Nur 21 Stunden nach dem Startschuss rundeten Franck Cammas und Charles Caudrelier auf Gitana 17 den Fastnet-Felsen als erste. Sodebo und Groupe Actual folgten rund zweieinhalb Stunden später. Weiter hinten lieferten sich die 38-Meter-Riesin Skorpios und die «kleine» IMOCA-Jacht Apivia einen spannenden Spitzenkampf bei den Einrumpfjachten.
Gold, Silber, Bronze
Bei den Schweizern ging Adrian Keller auf seinem Allegra bei den MORCA (Mehrrümpfer ohne Ultim) rasch in Führung. Auch das Rösti Sailing Team startete auf seiner Class40 fulminant ins Rennen, wurde dann aber aufgrund eines taktischen Fehlers deutlich zurückgeworfen. Justine Mettraux auf 11th Hour Racing kämpfte um einen Spitzenplatz und versuchte, so nah wie möglich am englischen Ufer zu segeln, um möglichst ein paar Meter gutzumachen. Pech hatte hingegen die Volvo 70 des Centre d’Entraînement à la Régate. Sie erlitt wenige Stunden nach dem Start eine grobe Havarie. Das Team hatte gerade die grössere Genua gesetzt, als das Boot in einem Wellental abrupt gestoppt wurde und ein Backstag riss. Nelson Mettraux, Administrator des CER, meinte abgeklärt: «Wir wussten, dass es schwierig sein würde, das Rennen war aber trotzdem eine gute Erfahrung. Wir haben gemerkt, wie anspruchsvoll eine Offshore-Regatta ist.»

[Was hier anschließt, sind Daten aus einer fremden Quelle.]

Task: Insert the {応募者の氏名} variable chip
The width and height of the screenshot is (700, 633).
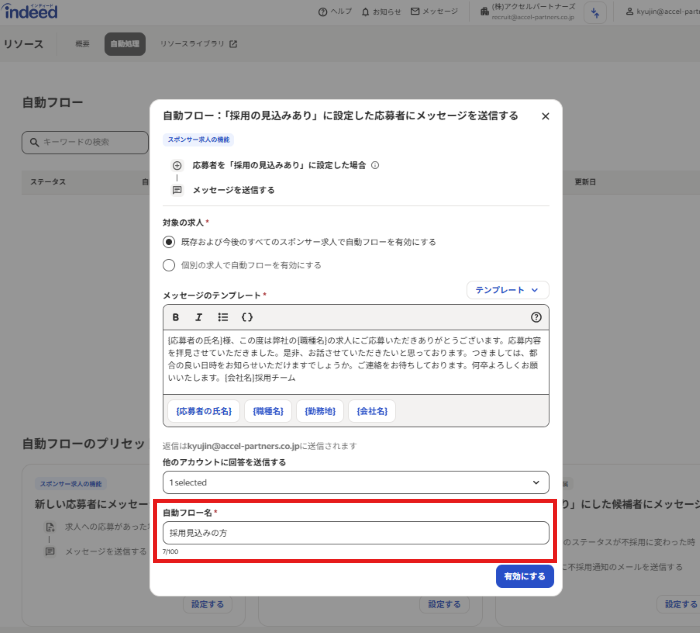Action: point(203,410)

In der Kategorie MORCA fuhr Adrian Keller auf seinem 84-Fuss-Katamaran einen ungefährdeten Sieg nach Hause. Justine Mettraux und Simon Fisher auf 11th Hour Sailing belegten bei den IMOCA Rang 3 und übernahmen damit die Führung in der «IMOCA Globe Series»-Wertung. Das Rösti Sailing Team kämpfte sich nach seinem Fehler verbissen wieder nach vorne, es hätte sogar fast für Platz 1 bei den Class40 gereicht. «Wir sind hochzufrieden!», freute sich Valentin Gautier nach der Aufholjagd. «Eingangs der Strasse von Alderney hatten wir sogar noch gehofft, dass wir die Palanad 3 überholen können. Am Ende war es ein knappes Rennen – sowohl um den Sieg als auch um das Podest. Leider ist uns in der Mitte des Rennens ein schwerer taktischer Fehler unterlaufen. Wir haben Kurs nach Westen eingeschlagen, was uns zahlreiche Plätze gekostet hat. Letztlich konnten wir das Rennen mit einer konzentrierten Leistung gut über die Bühne bringen. Wir sind froh über unser Comeback und das herausragende Ergebnis am legendären Rolex Fastnet Race.»
Maxi Edmond de Rothschild überragender Sieger
Der Ultim Maxi Edmond de Rothschild brauchte für die Strecke nur gerade 1 Tag, 9 Stunden und 15 Minuten. Damit holte er sich zum zweiten Mal in Folge den Sieg und stellte gleichzeitig einen neuen Rekord auf. Bei den Einrumpfbooten gelang es Skorpios bei wenig Wind ihre hartnäckige Verfolgerin Apivia abzuschütteln. Die kleine Jacht von Paul Meilhat und Charlie Dalin hatte der riesigen Segelfläche des Giganten nichts entgegenzusetzen.
Das 49. Rolex Fastnet Race bot grossartiges Segelspektakel. Der Erfolg gab den Organisatoren Recht: Ihr Entscheid, die Zieleinfahrt nach Cherbourg-en-Contentin zu verlegen, hat der Regatta eindeutig zu neuer Dynamik verholfen. In zwei Jahren feiert das Fastnet ein rundes Jubiläum. Es wird auch dann wieder in Cowes starten. Wohin es die Flotte verschlägt, steht hingegen noch nicht fest.